Required action ▸ An exact reproduction of each record is required.

Supplied data ▸
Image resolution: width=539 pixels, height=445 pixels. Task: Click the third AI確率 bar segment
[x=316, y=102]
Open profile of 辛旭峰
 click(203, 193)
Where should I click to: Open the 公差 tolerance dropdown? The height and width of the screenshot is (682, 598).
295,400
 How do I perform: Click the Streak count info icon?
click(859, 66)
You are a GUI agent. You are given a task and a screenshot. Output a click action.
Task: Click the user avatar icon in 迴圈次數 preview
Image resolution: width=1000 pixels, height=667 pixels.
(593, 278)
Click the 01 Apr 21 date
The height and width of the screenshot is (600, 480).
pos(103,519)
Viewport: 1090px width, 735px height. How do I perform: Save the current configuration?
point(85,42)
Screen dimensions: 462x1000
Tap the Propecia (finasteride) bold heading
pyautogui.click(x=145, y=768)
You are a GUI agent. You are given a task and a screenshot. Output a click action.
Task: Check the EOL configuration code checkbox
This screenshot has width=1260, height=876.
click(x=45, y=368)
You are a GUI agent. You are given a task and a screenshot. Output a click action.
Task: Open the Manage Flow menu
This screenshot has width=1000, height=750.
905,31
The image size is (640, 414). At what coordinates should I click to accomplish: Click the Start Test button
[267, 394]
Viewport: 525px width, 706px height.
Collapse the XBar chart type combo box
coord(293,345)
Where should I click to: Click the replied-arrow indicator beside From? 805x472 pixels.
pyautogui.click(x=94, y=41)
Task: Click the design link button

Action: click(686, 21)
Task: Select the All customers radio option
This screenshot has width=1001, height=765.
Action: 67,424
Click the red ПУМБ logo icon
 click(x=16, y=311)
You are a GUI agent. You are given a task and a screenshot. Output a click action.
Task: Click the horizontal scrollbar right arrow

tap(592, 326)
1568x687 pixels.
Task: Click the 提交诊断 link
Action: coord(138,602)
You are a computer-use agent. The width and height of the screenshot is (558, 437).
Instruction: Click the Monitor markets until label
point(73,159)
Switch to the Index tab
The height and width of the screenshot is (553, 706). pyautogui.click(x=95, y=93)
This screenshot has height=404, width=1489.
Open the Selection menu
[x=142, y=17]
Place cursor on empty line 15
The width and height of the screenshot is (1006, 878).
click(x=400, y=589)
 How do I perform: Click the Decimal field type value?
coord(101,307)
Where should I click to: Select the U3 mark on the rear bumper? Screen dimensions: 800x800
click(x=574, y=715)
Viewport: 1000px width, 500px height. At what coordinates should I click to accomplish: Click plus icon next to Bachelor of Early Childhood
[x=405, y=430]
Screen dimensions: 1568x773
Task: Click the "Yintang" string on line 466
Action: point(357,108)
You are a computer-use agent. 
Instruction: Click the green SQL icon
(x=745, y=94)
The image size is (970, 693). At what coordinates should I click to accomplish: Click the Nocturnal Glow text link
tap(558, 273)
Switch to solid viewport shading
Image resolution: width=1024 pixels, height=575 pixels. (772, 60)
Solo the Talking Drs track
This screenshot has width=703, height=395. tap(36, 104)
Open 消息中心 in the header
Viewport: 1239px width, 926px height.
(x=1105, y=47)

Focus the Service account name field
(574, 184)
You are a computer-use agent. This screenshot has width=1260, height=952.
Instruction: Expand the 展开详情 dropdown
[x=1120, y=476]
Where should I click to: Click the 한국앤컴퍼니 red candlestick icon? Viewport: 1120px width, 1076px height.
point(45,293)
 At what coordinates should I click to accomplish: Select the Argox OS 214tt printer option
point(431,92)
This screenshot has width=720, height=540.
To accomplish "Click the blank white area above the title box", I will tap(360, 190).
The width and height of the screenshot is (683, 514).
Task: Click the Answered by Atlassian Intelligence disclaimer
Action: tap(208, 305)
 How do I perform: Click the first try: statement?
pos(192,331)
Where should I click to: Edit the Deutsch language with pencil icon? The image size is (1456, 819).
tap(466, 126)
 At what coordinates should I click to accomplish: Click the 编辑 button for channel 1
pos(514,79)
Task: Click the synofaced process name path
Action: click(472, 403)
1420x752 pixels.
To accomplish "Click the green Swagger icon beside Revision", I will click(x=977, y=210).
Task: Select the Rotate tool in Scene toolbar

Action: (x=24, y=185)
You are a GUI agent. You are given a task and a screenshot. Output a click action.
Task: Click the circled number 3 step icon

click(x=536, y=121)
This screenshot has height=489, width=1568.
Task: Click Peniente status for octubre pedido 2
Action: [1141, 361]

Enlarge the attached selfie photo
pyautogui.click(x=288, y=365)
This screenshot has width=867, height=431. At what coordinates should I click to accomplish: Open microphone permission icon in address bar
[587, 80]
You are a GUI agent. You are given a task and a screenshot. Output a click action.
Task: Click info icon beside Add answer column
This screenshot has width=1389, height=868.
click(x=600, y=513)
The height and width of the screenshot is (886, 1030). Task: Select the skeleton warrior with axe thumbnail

Reply to the task ▸
Image resolution: width=539 pixels, height=445 pixels. Task: Click the third AI確率 bar segment
[x=316, y=102]
Open profile of 辛旭峰
 click(203, 193)
Where should I click to: Open the 公差 tolerance dropdown? The height and width of the screenshot is (682, 598).
295,400
 How do I perform: Click the Streak count info icon?
click(859, 66)
You are a GUI agent. You are given a task and a screenshot. Output a click action.
Task: Click the user avatar icon in 迴圈次數 preview
Image resolution: width=1000 pixels, height=667 pixels.
(593, 278)
Click the 01 Apr 21 date
The height and width of the screenshot is (600, 480).
pos(103,519)
Viewport: 1090px width, 735px height. How do I perform: Save the current configuration?
point(85,42)
Screen dimensions: 462x1000
Tap the Propecia (finasteride) bold heading
pyautogui.click(x=145, y=768)
You are a GUI agent. You are given a task and a screenshot. Output a click action.
Task: Check the EOL configuration code checkbox
This screenshot has width=1260, height=876.
click(x=45, y=368)
You are a GUI agent. You are given a task and a screenshot. Output a click action.
Task: Open the Manage Flow menu
This screenshot has width=1000, height=750.
905,31
The image size is (640, 414). At what coordinates should I click to accomplish: Click the Start Test button
[267, 394]
Viewport: 525px width, 706px height.
Collapse the XBar chart type combo box
coord(293,345)
Where should I click to: Click the replied-arrow indicator beside From? 805x472 pixels.
pyautogui.click(x=94, y=41)
Task: Click the design link button

Action: click(686, 21)
Task: Select the All customers radio option
This screenshot has width=1001, height=765.
Action: 67,424
Click the red ПУМБ logo icon
 click(x=16, y=311)
You are a GUI agent. You are given a task and a screenshot. Output a click action.
Task: Click the horizontal scrollbar right arrow

tap(592, 326)
1568x687 pixels.
Task: Click the 提交诊断 link
Action: coord(138,602)
You are a computer-use agent. The width and height of the screenshot is (558, 437).
Instruction: Click the Monitor markets until label
point(73,159)
Switch to the Index tab
The height and width of the screenshot is (553, 706). pyautogui.click(x=95, y=93)
This screenshot has height=404, width=1489.
Open the Selection menu
[x=142, y=17]
Place cursor on empty line 15
The width and height of the screenshot is (1006, 878).
click(x=400, y=589)
 How do I perform: Click the Decimal field type value?
coord(101,307)
Where should I click to: Select the U3 mark on the rear bumper? Screen dimensions: 800x800
click(x=574, y=715)
Viewport: 1000px width, 500px height. At what coordinates should I click to accomplish: Click plus icon next to Bachelor of Early Childhood
[x=405, y=430]
Screen dimensions: 1568x773
Task: Click the "Yintang" string on line 466
Action: point(357,108)
You are a computer-use agent. 
Instruction: Click the green SQL icon
(x=745, y=94)
The image size is (970, 693). At what coordinates should I click to accomplish: Click the Nocturnal Glow text link
tap(558, 273)
Switch to solid viewport shading
Image resolution: width=1024 pixels, height=575 pixels. (772, 60)
Solo the Talking Drs track
This screenshot has width=703, height=395. tap(36, 104)
Open 消息中心 in the header
Viewport: 1239px width, 926px height.
(x=1105, y=47)

Focus the Service account name field
(574, 184)
You are a computer-use agent. This screenshot has width=1260, height=952.
Instruction: Expand the 展开详情 dropdown
[x=1120, y=476]
Where should I click to: Click the 한국앤컴퍼니 red candlestick icon? Viewport: 1120px width, 1076px height.
point(45,293)
 At what coordinates should I click to accomplish: Select the Argox OS 214tt printer option
point(431,92)
This screenshot has width=720, height=540.
To accomplish "Click the blank white area above the title box", I will tap(360, 190).
The width and height of the screenshot is (683, 514).
Task: Click the Answered by Atlassian Intelligence disclaimer
Action: tap(208, 305)
 How do I perform: Click the first try: statement?
pos(192,331)
Where should I click to: Edit the Deutsch language with pencil icon? The image size is (1456, 819).
tap(466, 126)
 At what coordinates should I click to accomplish: Click the 编辑 button for channel 1
pos(514,79)
Task: Click the synofaced process name path
Action: click(472, 403)
1420x752 pixels.
To accomplish "Click the green Swagger icon beside Revision", I will click(x=977, y=210).
Task: Select the Rotate tool in Scene toolbar

Action: (x=24, y=185)
You are a GUI agent. You are given a task and a screenshot. Output a click action.
Task: Click the circled number 3 step icon

click(x=536, y=121)
This screenshot has height=489, width=1568.
Task: Click Peniente status for octubre pedido 2
Action: [1141, 361]

Enlarge the attached selfie photo
pyautogui.click(x=288, y=365)
This screenshot has width=867, height=431. At what coordinates should I click to accomplish: Open microphone permission icon in address bar
[587, 80]
You are a GUI agent. You are given a task and a screenshot. Output a click action.
Task: Click info icon beside Add answer column
This screenshot has width=1389, height=868.
click(x=600, y=513)
The height and width of the screenshot is (886, 1030). Task: Select the skeleton warrior with axe thumbnail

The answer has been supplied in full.